Below is a blog piece I wrote for Junior Strategy, a great project which I’ve recently begun to contribute to, which aims to be a resource for any current or aspiring junior planner or strategist. Started by Ben and Ashly who are both currently based in Amsterdam, over the last year Junior Strategy has grown to include contributors from Europe and the US, with more hubs springing up all the time.
Up until now the format of the site has been in-depth interviews with planners or strategists at a senior or director level, probing them for pearls of wisdom gained along their journey that could be of use to anyone just starting out. But this week sees the launch of the newest ‘arm’ of Junior Strategy – a blog aimed to provide some food for thought around issues in planning or strategy today. My first outing as a regular written contributor was to the ‘Wildcard’ section, talking about the impact of big data on consumer insight for brands, and the perils of taking big numbers at face value.
‘Big data’ is increasingly cited by commentators as the future of insight for brands and agencies alike, with 2013 already christened as ‘the year of big data’. In a study conducted by Winterberry Group which surveyed over 150 senior figures in advertising, marketing, publishing and technology, 77 percent said data management platforms will play either a “critical” or “major supporting” role in analysing and improving their advertising and marketing efforts in the long term.
This isn’t just about marketing either – brands are using consumer data to create and improve their services and products – the Nike + and Fuelband ecosystem being just one example. Netflix has even taken big data to the next level – using in-depth knowledge of their consumer’s viewing habits in their new venture as content producer with their new series House of Cards.

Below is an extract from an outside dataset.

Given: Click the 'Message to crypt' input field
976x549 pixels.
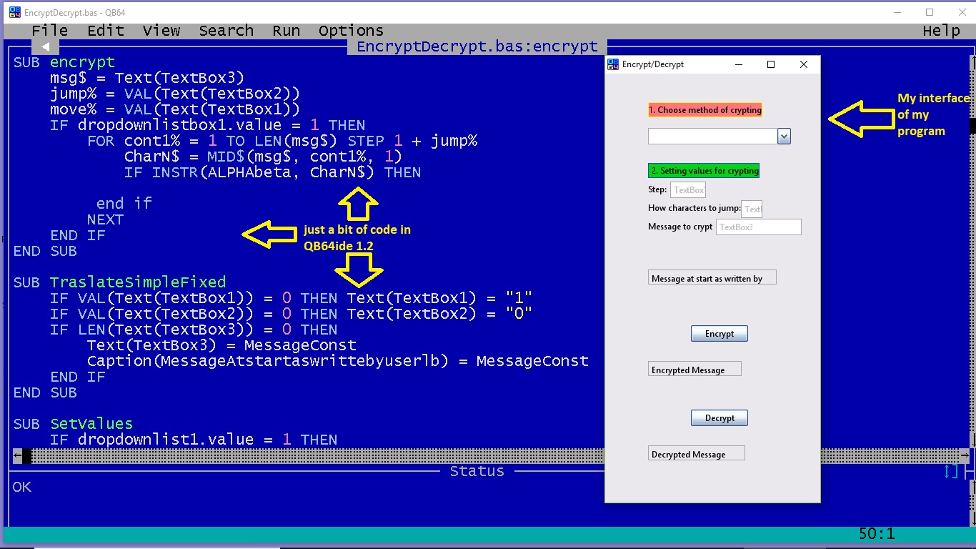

Despite the hype, this isn’t a new phenomenon: the use of algorithm and analysis to make sense of the huge streams of information left in our digital wake has been on the cards for some time. In 2008, Wired’s Chris Anderson wrote:
“This is a world where massive amounts of data and applied mathematics replace every other tool that might be brought to bear. Out with every theory of human behavior, from linguistics to sociology. Forget taxonomy, ontology, and psychology. Who knows why people do what they do? The point is they do it, and we can track and measure it with unprecedented fidelity. With enough data, the numbers speak for themselves.”
But this might be just the problem – the numbers can’t always speak for themselves. Or rather, they can say a number of things, depending on who’s reading them. What’s missing is a more human intuition about the consumer – vital to making sense of data sets, giving them a context beyond the numbers. And increasingly, companies are struggling to use the data to make the decisions that matter.
In his final all-staff email after being fired, Groupon CEO Andrew Mason wrote:
“If there’s one piece of wisdom that this simple pilgrim would like to impart upon you: have the courage to start with the customer. My biggest regrets are the moments that I let a lack of data override my intuition on what’s best for our customers.”
Reliance on data (whether you have too much or too little) risks being at the detriment of a real understanding of the customer and their needs and motivations. For strategists and planners both client side and in agencies, this intuition about the consumer comes from being immersed in their world – in all its contradictions and immeasurability. Multinational brands like P&G are beginning to tackle this by sending their product teams in-field for days or even weeks to better understand their consumers.
In an article for the Boston Globe, Samuel Arbesman refers to the ‘bias towards measurable information’:
“Throughout history, in one field after another, science has made huge progress in precisely the areas where we can measure things—and lagged where we can’t… The result, over time, has been that we know a lot about the things that are closer to our size, our altitude, our spot in the universe—and less about things that are hard to reach, hard to dig up, and hard to quantify. What we know has a bias, in other words, and is biased in favor of what we can measure.”
So while the never-ending streams of big data coming out of social media, online transactions and smartphone use might seem to reflect a huge amount of information about the consumer’s life, it doesn’t reflect everything. It might be possible to track how someone shops, or how they interact with their peers on Facebook, but it would be a mistake to imagine that this represents how they are all the time, in every situation. We also need to be aware of assuming that this data even represents all people – 76% of people globally still don’t use smartphones, and while it may seem that Facebook is everywhere, only 14% of the world’s population are active users. As Arbesman says, “big data might be deep… but it’s not wide”.
It’s here that human intuition about the consumer comes into play – data tells us that something happened, but not the complex emotions and drivers behind it, the ‘why’. A balance needs to be struck between using big data to see behaviour on a grand scale, while acknowledging its limitations. Offsetting huge data sets with a more intuitive understanding of the small-scale drivers and emotions behind behaviours is vital to avoid the perils of believing in numbers over people:
“Data-driven predictions can succeed — and they can fail. It is when we deny our role in the process that the odds of failure rise. Before we demand more of our data, we need to demand more of ourselves.” Nate Silver: The Signal and the Noise: Why So Many Predictions Fail — But Some Don’t.